When they reported back to the children’s attorneys, they were advised to go to the media, the first time that has happened, Binford says. The story quickly exploded. “Trump went on Twitter and basically said this was fake news and I was lying,” she says. Vice President Mike Pence flew to Texas for a photo op at another facility. It was clear to Binford that there was a long struggle ahead.
“We said, we need to recenter this on the truth and recenter this on the children,” she says. One way they did that was to set up a pop-up nonprofit, Project Amplify, to try to raise up the voices of the children and help tell their stories. The first step was to make the children’s testimony easily and publicly available online. In the months since, the nonprofit also offered artist exhibitions inspired by the children’s testimonies, as well as concerts, lectures, videos—and the children’s book.

Hear My Voice was released in April, quickly topping several Amazon categories and requiring a second printing. Publishers Weekly gave it a starred review, calling it “a heartrending but vital work.”
“The whole purpose of Project Amplify was to push back on this false narrative that the administration was putting out and establish the historical truth of what was happening to these children,” Binford says. “We don’t just have the privileged advocate for these children; we make space for them to tell their stories and advocate for themselves, and we support them in that.”
“A Force of Nature”
Binford “comes with a whole host of skills you don’t appreciate until you see how she sits down and works with children,” says Bochenek, who wrote the foreword to Hear My Voice. “To put children at ease and elicit information without coercion, to make it participatory, is amazing to watch.
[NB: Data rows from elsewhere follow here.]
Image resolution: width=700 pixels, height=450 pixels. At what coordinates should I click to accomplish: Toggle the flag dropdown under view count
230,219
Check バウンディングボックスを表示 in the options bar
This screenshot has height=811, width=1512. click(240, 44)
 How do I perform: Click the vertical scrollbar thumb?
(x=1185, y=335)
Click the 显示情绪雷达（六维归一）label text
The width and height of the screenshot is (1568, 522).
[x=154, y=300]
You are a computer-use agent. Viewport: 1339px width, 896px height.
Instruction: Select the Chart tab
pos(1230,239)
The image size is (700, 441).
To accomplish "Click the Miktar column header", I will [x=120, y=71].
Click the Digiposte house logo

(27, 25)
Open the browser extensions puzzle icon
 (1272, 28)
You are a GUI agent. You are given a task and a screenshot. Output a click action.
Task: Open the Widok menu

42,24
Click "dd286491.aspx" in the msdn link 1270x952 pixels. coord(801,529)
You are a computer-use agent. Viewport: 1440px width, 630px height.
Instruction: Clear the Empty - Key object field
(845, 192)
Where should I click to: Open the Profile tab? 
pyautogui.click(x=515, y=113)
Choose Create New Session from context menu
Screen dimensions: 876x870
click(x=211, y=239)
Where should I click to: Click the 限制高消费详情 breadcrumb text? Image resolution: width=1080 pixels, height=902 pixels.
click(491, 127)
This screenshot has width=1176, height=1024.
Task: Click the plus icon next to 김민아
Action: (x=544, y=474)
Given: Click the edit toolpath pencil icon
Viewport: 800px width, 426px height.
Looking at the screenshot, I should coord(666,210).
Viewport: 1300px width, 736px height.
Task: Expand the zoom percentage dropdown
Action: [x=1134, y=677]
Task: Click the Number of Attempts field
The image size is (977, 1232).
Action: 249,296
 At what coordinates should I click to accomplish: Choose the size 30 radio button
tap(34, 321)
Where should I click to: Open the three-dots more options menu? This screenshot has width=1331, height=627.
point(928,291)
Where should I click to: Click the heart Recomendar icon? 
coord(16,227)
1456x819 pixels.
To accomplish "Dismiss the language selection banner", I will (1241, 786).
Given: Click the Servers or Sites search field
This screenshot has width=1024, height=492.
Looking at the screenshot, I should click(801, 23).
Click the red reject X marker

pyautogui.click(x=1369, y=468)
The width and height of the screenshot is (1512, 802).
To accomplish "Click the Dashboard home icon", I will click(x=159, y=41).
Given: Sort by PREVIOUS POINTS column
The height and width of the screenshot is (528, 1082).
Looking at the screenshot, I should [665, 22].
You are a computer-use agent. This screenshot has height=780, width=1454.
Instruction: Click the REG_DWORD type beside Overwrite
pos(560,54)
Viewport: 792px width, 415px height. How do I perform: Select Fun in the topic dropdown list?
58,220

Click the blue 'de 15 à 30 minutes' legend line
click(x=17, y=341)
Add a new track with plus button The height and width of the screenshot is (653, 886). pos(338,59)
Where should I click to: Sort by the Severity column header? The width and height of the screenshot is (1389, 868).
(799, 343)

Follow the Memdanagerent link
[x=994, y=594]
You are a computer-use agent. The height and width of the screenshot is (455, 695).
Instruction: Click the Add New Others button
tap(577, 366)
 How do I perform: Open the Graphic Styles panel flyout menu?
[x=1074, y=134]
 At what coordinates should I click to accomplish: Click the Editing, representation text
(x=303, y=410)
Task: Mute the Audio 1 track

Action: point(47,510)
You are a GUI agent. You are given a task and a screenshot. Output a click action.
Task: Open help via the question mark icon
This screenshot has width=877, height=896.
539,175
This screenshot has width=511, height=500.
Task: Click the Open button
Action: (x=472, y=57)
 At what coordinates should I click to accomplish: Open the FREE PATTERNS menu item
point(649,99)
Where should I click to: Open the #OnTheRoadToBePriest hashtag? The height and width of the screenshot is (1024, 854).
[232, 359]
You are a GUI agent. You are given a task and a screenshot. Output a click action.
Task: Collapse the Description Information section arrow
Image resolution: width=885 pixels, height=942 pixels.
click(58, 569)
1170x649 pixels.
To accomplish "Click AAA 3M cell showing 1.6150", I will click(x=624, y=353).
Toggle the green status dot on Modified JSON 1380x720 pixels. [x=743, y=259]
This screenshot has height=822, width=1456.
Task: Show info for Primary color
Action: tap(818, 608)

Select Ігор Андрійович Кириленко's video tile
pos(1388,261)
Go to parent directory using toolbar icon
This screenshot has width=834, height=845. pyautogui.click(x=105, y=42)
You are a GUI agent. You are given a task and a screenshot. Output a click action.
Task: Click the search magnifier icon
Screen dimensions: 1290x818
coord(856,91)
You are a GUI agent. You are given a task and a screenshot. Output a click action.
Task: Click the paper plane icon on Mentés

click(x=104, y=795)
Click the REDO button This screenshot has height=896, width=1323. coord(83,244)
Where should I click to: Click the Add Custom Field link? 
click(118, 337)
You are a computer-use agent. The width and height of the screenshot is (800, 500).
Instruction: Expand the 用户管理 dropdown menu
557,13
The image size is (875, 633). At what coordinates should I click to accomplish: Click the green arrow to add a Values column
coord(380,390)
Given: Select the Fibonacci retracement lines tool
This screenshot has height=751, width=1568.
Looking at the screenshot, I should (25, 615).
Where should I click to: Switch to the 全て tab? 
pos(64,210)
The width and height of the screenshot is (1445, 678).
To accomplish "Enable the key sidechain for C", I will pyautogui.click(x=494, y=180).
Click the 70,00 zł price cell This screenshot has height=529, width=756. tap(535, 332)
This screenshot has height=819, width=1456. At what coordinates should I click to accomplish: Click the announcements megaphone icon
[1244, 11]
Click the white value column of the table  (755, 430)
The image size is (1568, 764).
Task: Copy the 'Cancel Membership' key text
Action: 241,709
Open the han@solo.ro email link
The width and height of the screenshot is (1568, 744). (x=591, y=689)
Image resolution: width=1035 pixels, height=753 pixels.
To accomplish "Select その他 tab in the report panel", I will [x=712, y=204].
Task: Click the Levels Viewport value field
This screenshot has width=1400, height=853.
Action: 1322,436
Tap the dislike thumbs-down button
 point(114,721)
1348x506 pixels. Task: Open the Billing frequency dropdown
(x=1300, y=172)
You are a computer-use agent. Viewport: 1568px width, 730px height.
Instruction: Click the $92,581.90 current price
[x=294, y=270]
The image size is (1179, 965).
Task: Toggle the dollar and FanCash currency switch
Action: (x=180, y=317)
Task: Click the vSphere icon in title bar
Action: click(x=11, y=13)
She’s a force of nature.”
Binford grew up in Los Angeles attending private schools; community service projects brought her in contact with historically disadvantaged groups. “I was shocked by the disparities between their lives and my own, so even as a teenager, I started working as a summer camp counselor for L.A. parks and rec in a Hispanic community,” she says.
Known as Wendi when she arrived at BU in the 1980s, she became active in student government, which led to an early media appearance: debating dormitory rules with then–University President John Silber (Hon.’95) on The Phil Donahue Show. She must have impressed him, because he asked her to work on his ultimately unsuccessful 1990 campaign for Massachusetts governor, and after the election, in the BU president’s office.
She also taught in underserved communities of Chelsea, Mass., and London while she earned a Master of Education in early childhood education at what is now BU Wheelock College of Education & Human Development. She received her law degree from Harvard.
Most of the children were transferred out of Clint when the controversy erupted, but even the new administration is hardly transparent about where kids are kept, Binford says. Since the start of the pandemic, the government has tried to block all in-person site visits for public health reasons.
But the problem isn’t going away. “A lot of people don’t understand that with the climate crisis, human migration is going to increase significantly,” Binford says.
That means her advocacy work to educate the public and try to tell the children’s stories continues. And despite the government’s efforts, teams are still making their difficult site visits.
During those visits, Binford keeps her feelings contained, as professionals do, but that only works for so long, she says: “I get on the plane and just cry, sometimes all the way home.”